Along with continuous growing widespread adulterations of botanical drugs, the necessity for drug quality monitoring has become more popular than ever. Considering that antioxidants are widely found in natural plant pharmaceuticals, gallic acid (GA) is often regarded as the reference standard to make sure whether these are up to grade as guided by Chinese Pharmacopeia. Herein, a novel Bi2MoO6/Bi2S3 photoelectrochemical sensor has been successfully involved toward selective GA analysis to supervise drug quality, in which γ-Bi2MoO6 nanobelts were treated as template nanocrystal and scaffold. Such Bi2S3 accommodated in Bi2MoO6 nanobelts render platform with excellent light-harvesting capability, selectivity and reproducibility.

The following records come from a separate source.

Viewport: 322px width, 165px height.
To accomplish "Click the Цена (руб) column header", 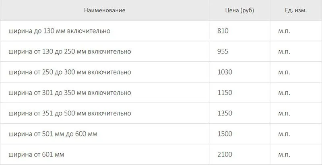I will point(239,10).
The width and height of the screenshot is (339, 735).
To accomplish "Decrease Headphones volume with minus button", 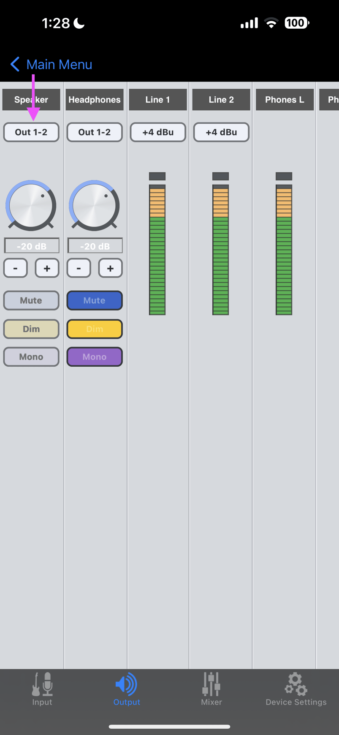I will [79, 268].
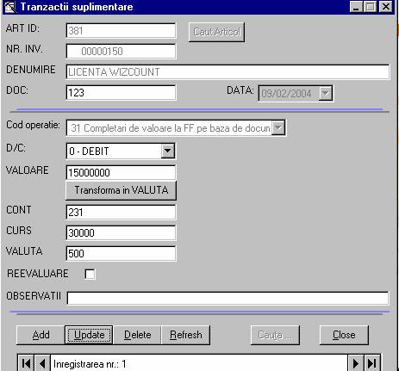This screenshot has height=371, width=399.
Task: Open the D/C DEBIT dropdown
Action: pyautogui.click(x=168, y=151)
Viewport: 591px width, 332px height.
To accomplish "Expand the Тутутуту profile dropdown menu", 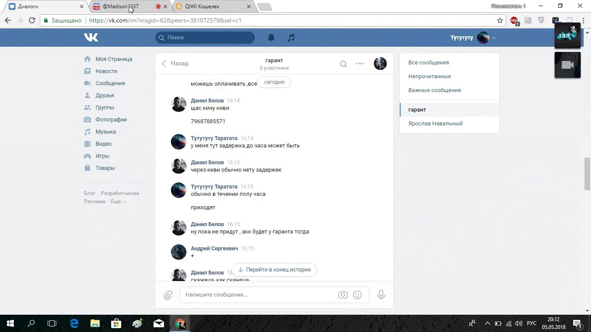I will coord(494,38).
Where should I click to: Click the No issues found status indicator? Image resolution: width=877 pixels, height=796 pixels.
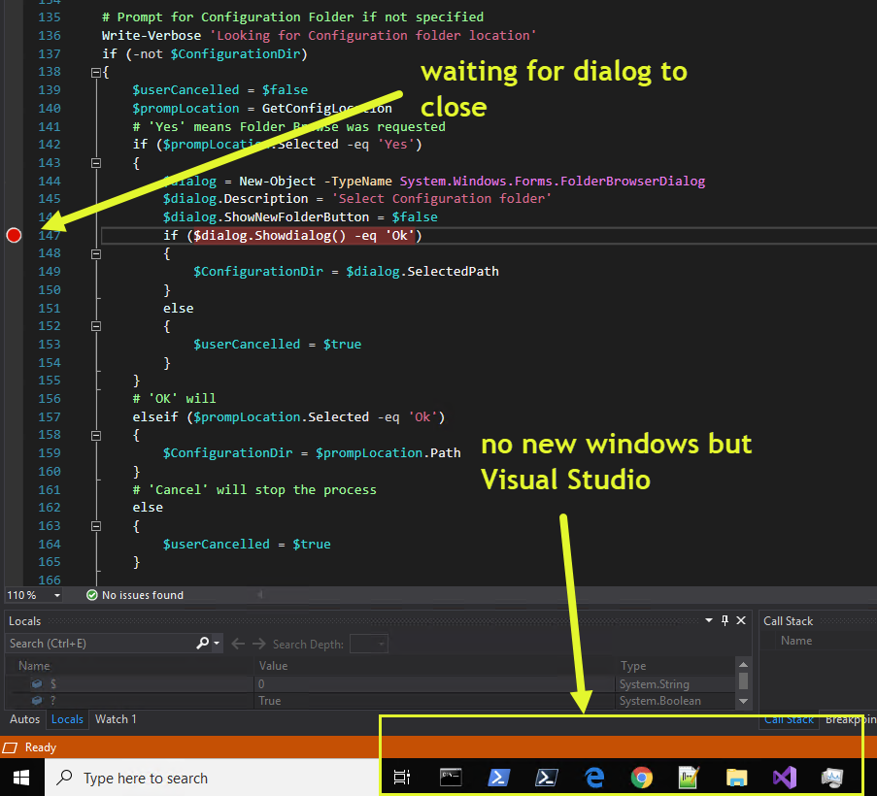[x=134, y=595]
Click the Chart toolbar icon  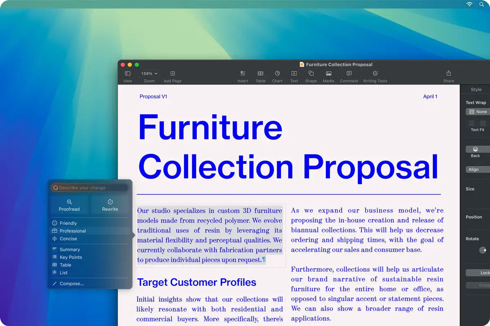(277, 73)
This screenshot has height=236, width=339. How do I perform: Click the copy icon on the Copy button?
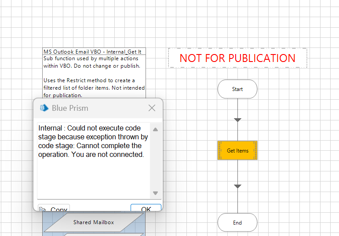(43, 210)
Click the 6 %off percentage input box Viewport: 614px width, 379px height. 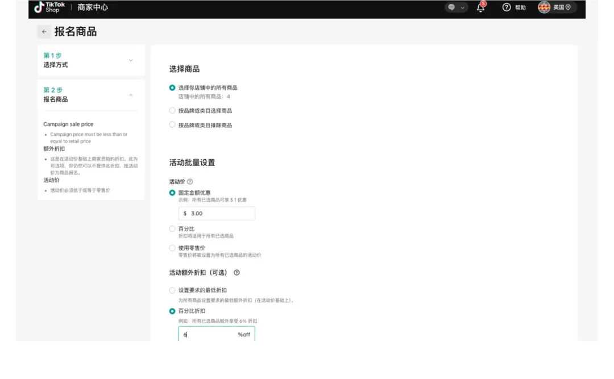click(217, 335)
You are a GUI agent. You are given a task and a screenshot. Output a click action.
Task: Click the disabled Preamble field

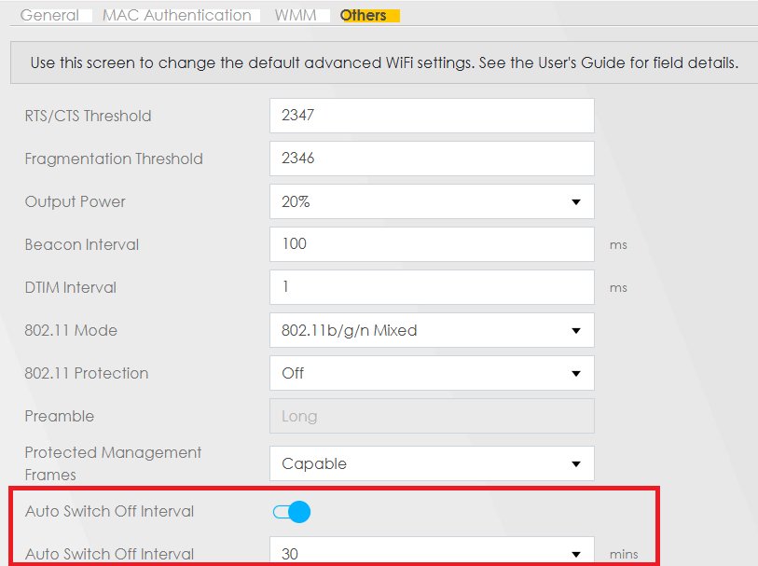(x=432, y=416)
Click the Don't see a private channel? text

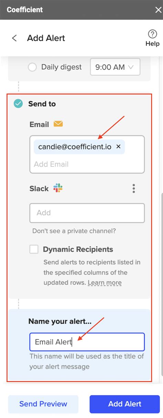tap(74, 231)
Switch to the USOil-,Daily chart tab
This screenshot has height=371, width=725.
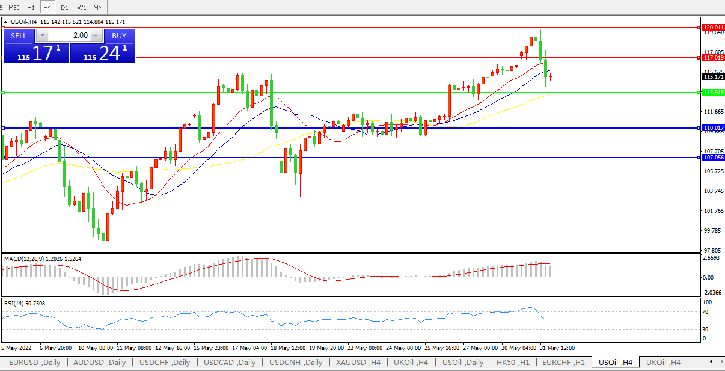coord(463,362)
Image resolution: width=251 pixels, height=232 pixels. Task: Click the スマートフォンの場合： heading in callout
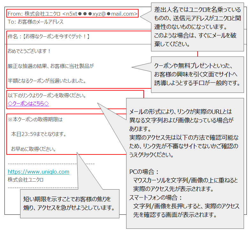pos(156,197)
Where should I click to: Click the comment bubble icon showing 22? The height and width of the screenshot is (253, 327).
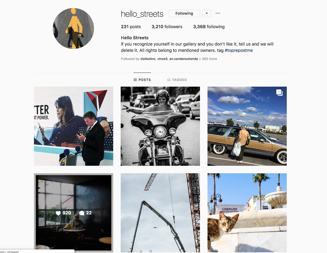(x=82, y=213)
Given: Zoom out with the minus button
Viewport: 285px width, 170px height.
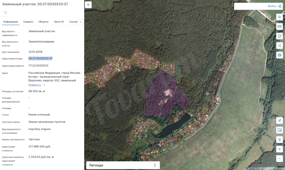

Concerned mechanism was in-depth pursued through theoretical computation and morphology speculation, inferring that two aspects mainly contribute to the findings: (1) engineering particular structure brings about surface dangling bonds, which raises the likelihood of electrostatic interaction with opposite charges; (2) appending Bi2S3 to the Bi2MoO6 nanobelts acted as a new avenue to mediate photoelectrochemical behavior, nearly devoid of interference effect. Our work opens up broad possibilities for finely distinguishing different antioxidants. As the extension of this simple and valid strategy, photoelectrochemistry will become a potent backing for quality guaranty in drug field, which offers an entry into ensuring good consistency in batch production.